Lady Gaga ist Kummer also gewohnt. Sie wurde auch in einer Dekade groß, die mit der Katastrophe des 11. September 2001 begann und mit einer großen Depression zu Ende ging, um in einem Jahrzehnt zum Popstar zu werden, das aus der Wirtschaftskrise erst herauskam, als die Klimakatastrophe nicht mehr zu übersehen war. Jetzt kehrt Gaga-pünktlich zur größten
Krise seit dem Zweiten Weltkrieg-zu ihren Anfängen zurück, zum Dancepop und House der späten 1990er-Jahre, dem letzten anerkanntermaßen einwandfrei guten Pop-Jahrzehnt. Im profil-Archiv wurde der Vektor, auf dem Lady Gagas Werk verläuft, relativ früh eingezeichnet. Im Herbst 2009, vor dem ersten Gaga-Konzert in Österreich, war zu lesen, dass die Künstlerin "mit großer Konsequenz zwischen Kinderfasching und Haute Couture oszilliert und dem Popbetrieb damit ein wenig von dem zurückgibt, was er in den letzten Jahren so sehr vermissen ließ: Künstlichkeit, Verwirrung, Aufregung". Ein Jahr später rekonstruierte profil den "wesentlichen Reiz des Gagaismus: Man sucht ein Geheimnis, das sich vielleicht gar nicht finden lässt, weil es möglicherweise gar nicht da ist, sondern nur behauptet wird.()Lady Gaga könnte insofern durchaus interessant sein. Wenn all das nicht ganz so brav durchexerziert wäre. Zur Kunst der Lady Gaga gehört auch die Kunst der Behauptung, ganz besonders zu sein. Objektiv betrachtet, ist sie das keineswegs." Neu ist nun, zehn Jahre später, dass Gaga überhaupt nichts mehr behaupten muss. Mainstream-Pop ist auf dem Niveau von Lady Gaga keine große Anstrengung mehr wert. Man macht, was man will, weil das, was man will, eh alle wollen-eine gute Zeit und ein bisschen Blödsinn: eine eurovisionstaugliche House-Hymne mit Elton John ("Sine From Above"); ein Musikvideo, dessen außerirdisches Setdesign von William Shatner stammen könnte ("Stupid Love"); ein Duett mit Ariana Grande ("Rain on Me"), das beweist, wie ununterscheidbar hochprozessierte Popstarstimmen sind.

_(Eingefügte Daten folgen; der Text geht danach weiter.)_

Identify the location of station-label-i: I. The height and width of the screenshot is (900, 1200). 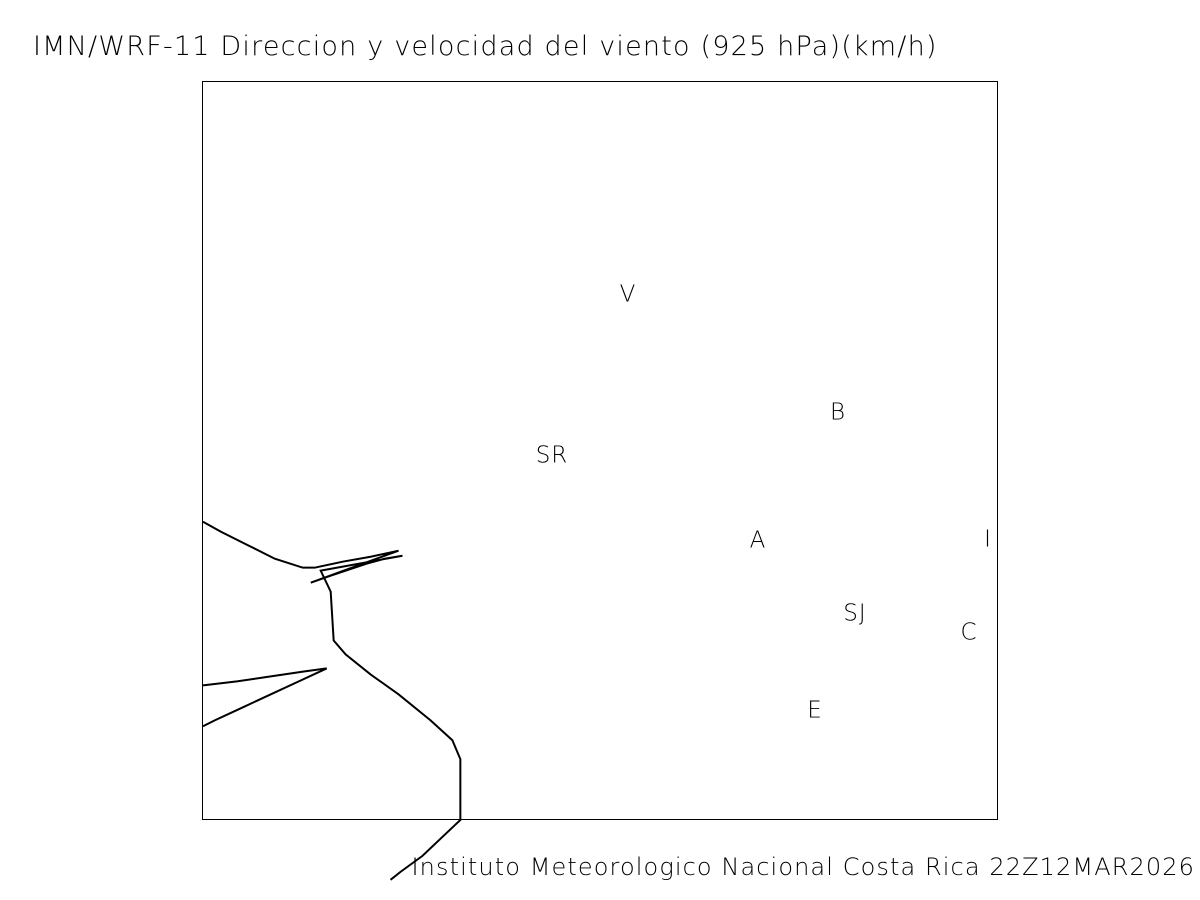
(988, 540).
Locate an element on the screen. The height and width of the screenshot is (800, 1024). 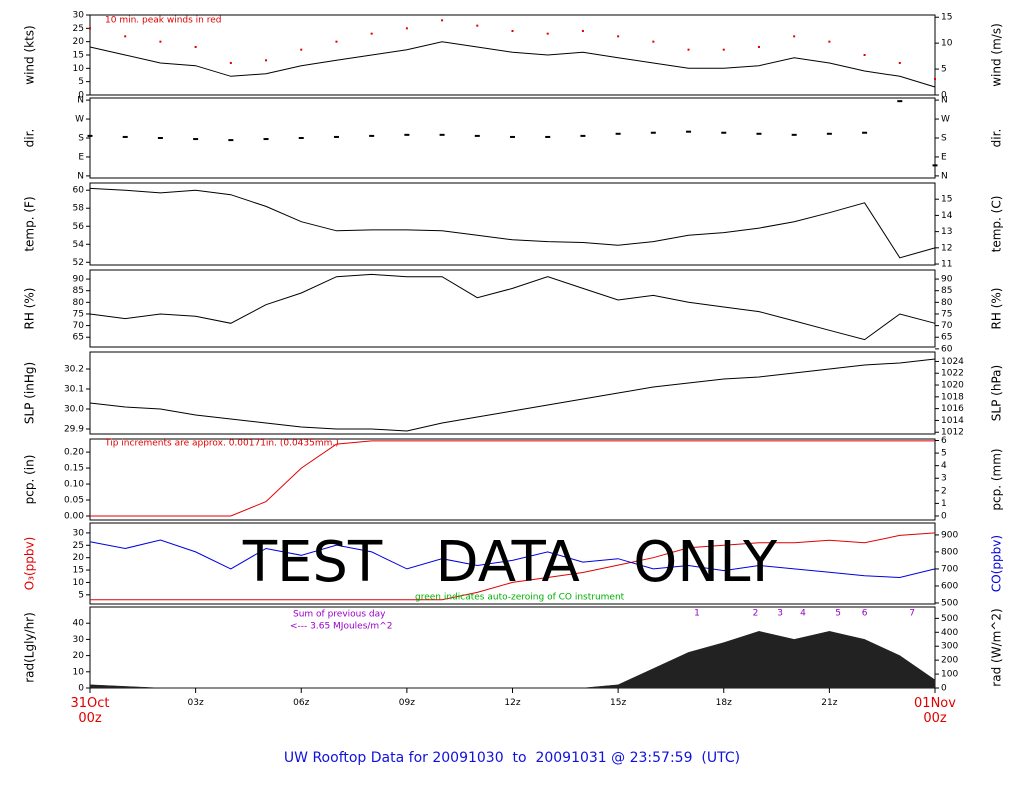
y2-tick-label: 6 is located at coordinates (944, 441).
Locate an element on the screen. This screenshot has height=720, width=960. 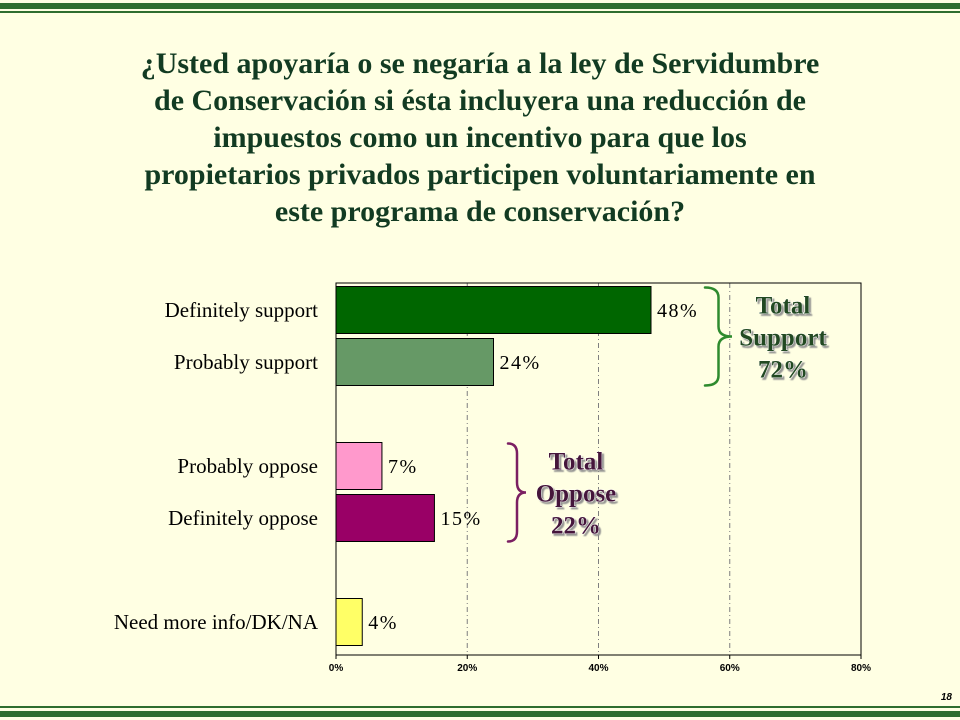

Dass Lady Gaga im Zeitalter von Grande, Dua Lipa oder auch Taylor Swift ohne jeden Zweifel eine herausragende Pop-Persönlichkeit darstellt, ist in diesem Sinn nicht nur eine Leistung ihrer durchaus talentierten und auch sehr zahlreichen Produzenten (die, wie "Chromatica" nahelegt, allesamt schon einmal etwas von French House gehört haben dürften, sich aber angenehmerweise nicht nur in Richtung David Guetta, sondern auch an Cassius oder gar Daft Punk orientieren).Es ist in erster Linie eine Funktion ihrer-im besten Sinne unfassbaren-Persönlichkeit. Lady Gaga steht für sich selbst und will gar nicht mehr: Sie ist, was sie ist. Tautologie für alle.
"Man kann an 'Chromatica' alles Mögliche kritisieren. Am Ende ist es aber eben: nicht schlecht."
Lady Gaga Chromatica Interscope/Universal.